__Exercise aim__:
Pick out all lines of the entries that include the word "icon" and copy them.

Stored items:
※

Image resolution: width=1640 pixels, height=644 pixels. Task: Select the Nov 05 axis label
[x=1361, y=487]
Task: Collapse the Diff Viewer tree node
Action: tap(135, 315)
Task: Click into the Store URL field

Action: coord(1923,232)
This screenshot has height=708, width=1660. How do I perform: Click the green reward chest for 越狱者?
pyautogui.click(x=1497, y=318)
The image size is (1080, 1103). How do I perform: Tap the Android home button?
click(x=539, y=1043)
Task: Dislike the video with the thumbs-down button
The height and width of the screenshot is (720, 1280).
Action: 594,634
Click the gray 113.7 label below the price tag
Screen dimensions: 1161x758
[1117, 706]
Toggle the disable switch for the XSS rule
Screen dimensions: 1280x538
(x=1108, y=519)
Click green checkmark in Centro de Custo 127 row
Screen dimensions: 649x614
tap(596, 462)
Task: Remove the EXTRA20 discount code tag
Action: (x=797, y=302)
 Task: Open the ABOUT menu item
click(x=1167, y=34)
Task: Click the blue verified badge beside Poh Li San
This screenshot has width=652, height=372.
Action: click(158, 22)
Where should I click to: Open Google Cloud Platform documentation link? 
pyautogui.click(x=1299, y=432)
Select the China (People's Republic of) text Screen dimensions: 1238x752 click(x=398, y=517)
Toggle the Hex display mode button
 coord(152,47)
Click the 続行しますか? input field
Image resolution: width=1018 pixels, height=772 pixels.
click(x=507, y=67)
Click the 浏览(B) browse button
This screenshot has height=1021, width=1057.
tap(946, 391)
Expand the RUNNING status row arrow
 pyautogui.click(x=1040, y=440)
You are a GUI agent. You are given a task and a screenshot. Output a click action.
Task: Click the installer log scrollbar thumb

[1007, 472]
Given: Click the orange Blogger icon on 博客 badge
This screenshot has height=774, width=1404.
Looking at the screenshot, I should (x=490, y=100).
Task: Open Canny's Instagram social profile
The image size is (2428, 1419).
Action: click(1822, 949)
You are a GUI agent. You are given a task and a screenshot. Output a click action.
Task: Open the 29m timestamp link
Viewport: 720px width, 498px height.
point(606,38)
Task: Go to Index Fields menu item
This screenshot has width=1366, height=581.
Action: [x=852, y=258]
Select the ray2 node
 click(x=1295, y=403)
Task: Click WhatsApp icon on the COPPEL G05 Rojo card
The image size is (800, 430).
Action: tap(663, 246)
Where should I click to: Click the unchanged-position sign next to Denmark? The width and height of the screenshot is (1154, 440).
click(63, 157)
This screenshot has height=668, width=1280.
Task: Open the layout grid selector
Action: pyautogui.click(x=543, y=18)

※

__Answer space__:
Given: Click the orange Blogger icon on 博客 badge
Task: Click WhatsApp icon on the COPPEL G05 Rojo card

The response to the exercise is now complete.